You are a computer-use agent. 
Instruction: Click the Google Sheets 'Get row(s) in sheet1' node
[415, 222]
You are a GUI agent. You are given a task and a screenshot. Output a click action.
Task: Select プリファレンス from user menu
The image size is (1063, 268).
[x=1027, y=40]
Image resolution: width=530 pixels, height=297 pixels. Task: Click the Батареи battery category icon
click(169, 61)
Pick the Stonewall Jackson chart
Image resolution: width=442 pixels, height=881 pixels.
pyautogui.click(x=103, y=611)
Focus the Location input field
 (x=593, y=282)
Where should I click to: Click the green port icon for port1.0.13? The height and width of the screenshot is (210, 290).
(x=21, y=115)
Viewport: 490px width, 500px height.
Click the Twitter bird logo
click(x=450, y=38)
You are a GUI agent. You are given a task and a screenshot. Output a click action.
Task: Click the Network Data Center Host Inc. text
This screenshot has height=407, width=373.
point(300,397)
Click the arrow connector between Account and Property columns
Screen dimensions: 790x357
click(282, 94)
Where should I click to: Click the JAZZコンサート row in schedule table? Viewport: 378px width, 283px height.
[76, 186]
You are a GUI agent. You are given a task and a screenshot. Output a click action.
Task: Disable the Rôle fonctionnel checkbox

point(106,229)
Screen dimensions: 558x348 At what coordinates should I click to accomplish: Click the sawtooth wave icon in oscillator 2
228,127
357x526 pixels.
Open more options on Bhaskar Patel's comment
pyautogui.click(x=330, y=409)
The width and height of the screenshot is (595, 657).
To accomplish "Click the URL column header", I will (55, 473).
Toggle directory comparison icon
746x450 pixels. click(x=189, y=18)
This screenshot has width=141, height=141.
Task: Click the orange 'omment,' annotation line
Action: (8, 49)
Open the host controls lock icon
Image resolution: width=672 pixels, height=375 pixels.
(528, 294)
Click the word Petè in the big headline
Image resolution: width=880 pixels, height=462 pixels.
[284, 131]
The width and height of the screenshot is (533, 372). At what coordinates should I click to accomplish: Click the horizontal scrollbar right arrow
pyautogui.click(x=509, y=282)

*WHAT YOU HAVE TO DO*.
Each entry is to be retyped precisely as it stands.

*SOLUTION FOR THIS EXERCISE*.
You are a computer-use agent. 
Instruction: Click the Google Sheets 'Get row(s) in sheet1' node
[415, 222]
You are a GUI agent. You are given a task and a screenshot. Output a click action.
Task: Select プリファレンス from user menu
The image size is (1063, 268).
[x=1027, y=40]
Image resolution: width=530 pixels, height=297 pixels. Task: Click the Батареи battery category icon
click(169, 61)
Pick the Stonewall Jackson chart
Image resolution: width=442 pixels, height=881 pixels.
pyautogui.click(x=103, y=611)
Focus the Location input field
 (x=593, y=282)
Where should I click to: Click the green port icon for port1.0.13? The height and width of the screenshot is (210, 290).
(x=21, y=115)
Viewport: 490px width, 500px height.
Click the Twitter bird logo
click(x=450, y=38)
You are a GUI agent. You are given a task and a screenshot. Output a click action.
Task: Click the Network Data Center Host Inc. text
This screenshot has height=407, width=373.
point(300,397)
Click the arrow connector between Account and Property columns
Screen dimensions: 790x357
click(282, 94)
Where should I click to: Click the JAZZコンサート row in schedule table? Viewport: 378px width, 283px height.
[76, 186]
You are a GUI agent. You are given a task and a screenshot. Output a click action.
Task: Disable the Rôle fonctionnel checkbox

point(106,229)
Screen dimensions: 558x348 At what coordinates should I click to accomplish: Click the sawtooth wave icon in oscillator 2
228,127
357x526 pixels.
Open more options on Bhaskar Patel's comment
pyautogui.click(x=330, y=409)
The width and height of the screenshot is (595, 657).
To accomplish "Click the URL column header", I will (55, 473).
Toggle directory comparison icon
746x450 pixels. click(x=189, y=18)
This screenshot has width=141, height=141.
Task: Click the orange 'omment,' annotation line
Action: (8, 49)
Open the host controls lock icon
Image resolution: width=672 pixels, height=375 pixels.
(528, 294)
Click the word Petè in the big headline
Image resolution: width=880 pixels, height=462 pixels.
[284, 131]
The width and height of the screenshot is (533, 372). At what coordinates should I click to accomplish: Click the horizontal scrollbar right arrow
pyautogui.click(x=509, y=282)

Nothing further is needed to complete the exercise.